Step 1: Compute revenue by channel
The data is profiled and clean. Now compute the numbers Naledi actually needs.
Open materials/metric-definitions.md alongside the analysis spec. The first business question is which channel generates the most revenue. Direct Claude to compute it:
Using the metric definitions in materials/metric-definitions.md, compute net revenue by channel. Show me the total and the per-channel breakdown so I can verify against the targets in the analysis spec.
Claude will write a SQL query and return revenue totals for retail, commission, and online. Before you do anything with those numbers, compare the total against the verification target in materials/analysis-spec.md Section 4.
Step 2: Catch the error
Here is something worth knowing about AI and aggregations: AI commonly includes all rows in aggregations without checking business rules. If a metric definition says to exclude certain rows — refunds, test records, cancelled orders — AI will not apply that filter unless the prompt explicitly says to. The resulting number looks plausible. It is close to correct. And it is wrong.
Check Claude's total revenue against the verification target. The target in the analysis spec is ZAR 11,574,000. If Claude's number is lower, that is your signal. Open materials/metric-definitions.md and read the net channel revenue definition again. Look at what it says about which rows to include.
This is the core verification habit: a number from AI, a number from a trusted source, and the discipline to compare them. The gap between the two numbers is where the analytical work lives. Later projects will not hand you a target for every metric — but the practice of checking starts here.
Step 3: Correct and verify
Now that you know what went wrong, direct Claude to recompute with the correct filter:
Recompute net revenue by channel, excluding refund rows (negative sale_amount values). The metric definition says revenue = SUM(sale_amount) WHERE sale_amount > 0. Show me the total and per-channel breakdown.
Compare each number against the verification targets:
| Metric | Target |
|---|---|
| Total net revenue | ZAR 11,574,000 |
| Net revenue — retail | ZAR 5,326,500 |
| Net revenue — commission | ZAR 3,761,500 |
| Net revenue — online | ZAR 2,486,000 |
Every number should match. If one does not, check the query Claude wrote against the metric definition. The definition is the arbiter — not AI's interpretation of the word "revenue."
Step 4: Compute profit margins
Revenue alone does not answer Naledi's question. Retail brings in the most revenue, but retailers take 35-45% commission.

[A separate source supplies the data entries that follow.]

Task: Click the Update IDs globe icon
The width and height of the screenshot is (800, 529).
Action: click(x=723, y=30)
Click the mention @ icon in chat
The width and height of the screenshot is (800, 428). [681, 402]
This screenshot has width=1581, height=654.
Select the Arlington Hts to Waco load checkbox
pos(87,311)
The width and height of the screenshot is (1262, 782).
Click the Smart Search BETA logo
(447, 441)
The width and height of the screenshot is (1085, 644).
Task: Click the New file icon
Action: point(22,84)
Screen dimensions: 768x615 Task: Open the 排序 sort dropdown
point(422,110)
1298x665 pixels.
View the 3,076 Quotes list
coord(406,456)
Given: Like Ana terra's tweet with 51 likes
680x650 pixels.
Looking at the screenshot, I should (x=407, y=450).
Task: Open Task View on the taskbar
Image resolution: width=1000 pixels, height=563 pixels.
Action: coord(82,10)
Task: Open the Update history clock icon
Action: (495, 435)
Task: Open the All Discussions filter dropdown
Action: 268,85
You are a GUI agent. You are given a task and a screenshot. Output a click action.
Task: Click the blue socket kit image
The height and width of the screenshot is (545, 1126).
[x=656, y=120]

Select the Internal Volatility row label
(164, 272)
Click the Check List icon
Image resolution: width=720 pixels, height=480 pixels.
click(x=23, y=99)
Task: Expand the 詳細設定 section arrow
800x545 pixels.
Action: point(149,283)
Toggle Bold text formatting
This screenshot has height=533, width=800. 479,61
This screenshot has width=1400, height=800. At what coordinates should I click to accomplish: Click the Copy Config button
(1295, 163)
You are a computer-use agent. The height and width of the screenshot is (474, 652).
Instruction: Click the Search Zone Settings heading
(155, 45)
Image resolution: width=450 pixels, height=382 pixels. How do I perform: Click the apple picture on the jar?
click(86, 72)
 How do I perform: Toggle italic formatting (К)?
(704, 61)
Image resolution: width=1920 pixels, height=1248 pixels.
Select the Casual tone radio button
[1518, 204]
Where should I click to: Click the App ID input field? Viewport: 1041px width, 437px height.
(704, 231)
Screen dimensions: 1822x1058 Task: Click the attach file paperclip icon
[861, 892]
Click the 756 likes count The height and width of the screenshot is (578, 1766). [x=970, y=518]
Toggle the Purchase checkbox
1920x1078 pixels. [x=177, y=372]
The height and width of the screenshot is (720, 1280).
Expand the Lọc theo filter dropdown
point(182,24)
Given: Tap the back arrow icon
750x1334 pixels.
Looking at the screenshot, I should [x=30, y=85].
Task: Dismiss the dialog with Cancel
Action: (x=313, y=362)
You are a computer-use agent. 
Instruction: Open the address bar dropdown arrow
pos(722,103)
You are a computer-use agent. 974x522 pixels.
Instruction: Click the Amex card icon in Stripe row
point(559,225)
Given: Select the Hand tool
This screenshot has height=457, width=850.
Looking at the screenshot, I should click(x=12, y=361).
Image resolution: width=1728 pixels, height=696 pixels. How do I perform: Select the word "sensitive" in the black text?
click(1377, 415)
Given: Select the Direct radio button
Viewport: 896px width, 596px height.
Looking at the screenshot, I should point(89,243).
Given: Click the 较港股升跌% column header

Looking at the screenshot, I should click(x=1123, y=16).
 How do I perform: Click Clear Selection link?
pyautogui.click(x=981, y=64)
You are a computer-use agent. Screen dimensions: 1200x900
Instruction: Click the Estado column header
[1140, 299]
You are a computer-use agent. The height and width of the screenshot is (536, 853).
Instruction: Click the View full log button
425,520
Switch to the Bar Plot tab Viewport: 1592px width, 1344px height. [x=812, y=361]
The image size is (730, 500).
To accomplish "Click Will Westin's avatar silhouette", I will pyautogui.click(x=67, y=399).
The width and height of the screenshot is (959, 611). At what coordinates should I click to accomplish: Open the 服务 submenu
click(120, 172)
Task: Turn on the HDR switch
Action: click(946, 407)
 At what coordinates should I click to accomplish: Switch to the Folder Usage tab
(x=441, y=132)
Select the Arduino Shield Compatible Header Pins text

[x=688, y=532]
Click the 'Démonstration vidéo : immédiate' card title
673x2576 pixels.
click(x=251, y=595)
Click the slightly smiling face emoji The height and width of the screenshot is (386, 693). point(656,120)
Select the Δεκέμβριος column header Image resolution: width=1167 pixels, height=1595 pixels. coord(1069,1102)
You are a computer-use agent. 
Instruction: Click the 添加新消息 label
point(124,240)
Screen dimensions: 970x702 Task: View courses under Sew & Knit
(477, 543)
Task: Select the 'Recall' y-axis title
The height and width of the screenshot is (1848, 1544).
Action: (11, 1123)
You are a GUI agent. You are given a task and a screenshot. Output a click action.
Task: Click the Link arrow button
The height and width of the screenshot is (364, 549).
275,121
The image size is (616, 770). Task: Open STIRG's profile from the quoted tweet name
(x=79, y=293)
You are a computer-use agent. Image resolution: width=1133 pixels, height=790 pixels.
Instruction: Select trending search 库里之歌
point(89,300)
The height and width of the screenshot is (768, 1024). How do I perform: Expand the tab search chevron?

The real question is what each channel keeps after costs.
Direct Claude to compute channel profit margin using the definition in materials/metric-definitions.md:
Compute channel profit margin for each channel using the formula in the metric definitions. Account for retailer commission (retail channel only), material costs, and delivery costs. Show me the margin percentage for each channel.
The metric definition specifies:
(net_revenue - retailer_commission - material_costs - delivery_costs) / net_revenue * 100
Verify against the targets. The retail channel's profit margin should be 28.2%. Commission should be 65.5%. Online should be 59.2%. If retail's margin seems surprisingly low — it is. That is the retailer commission at work. This is the number that will change how Naledi thinks about her channel mix.
Step 5: Compute revenue per workshop-week
This is the metric Naledi has never seen. She knows dining tables sell for more than shelving. What she does not know is how much workshop time each product consumes.
Direct Claude to compute revenue per workshop-week by product type:
Compute revenue per workshop-week for each product type. The formula is: SUM(sale_amount WHERE sale_amount > 0) / (SUM(production_days) / 5). Group by product_type and sort by revenue per workshop-week descending.
Check the results against the targets. Shelving should be at the top — ZAR 8,622 per workshop-week. Dining tables should be lower — ZAR 6,880. That gap is the insight: a dining table sells for more, but it ties up the workshop for weeks. Shelving moves through faster and generates more revenue per week of capacity.
This is the kind of finding that matters to a business owner. Naledi has five people and limited workshop space. Where she focuses production is a capacity decision, not just a pricing decision.
Step 6: Compute the channel-product cross-tabulation
The last business question asks whether certain products concentrate in certain channels. A cross-tabulation is a table that breaks down one variable by another -- here, revenue by both channel and product type at the same time. It reveals patterns that looking at channels or products separately would miss, like whether custom pieces cluster in the commission channel while shelving dominates online. Direct Claude to build a cross-tabulation:
Create a cross-tabulation of net revenue by channel and product type. Show each channel as a row and each product type as a column, with net revenue (excluding refunds) as the values.
This table reveals the patterns: which products sell through which channels, and where the revenue concentrations are. You will use this in the charts and the narrative — it is the detailed view behind the per-channel totals.
Check: Your total net revenue should be ZAR 11,574,000. Your retail channel profit margin should be 28.2%. Your revenue per workshop-week for dining tables should be ZAR 6,880.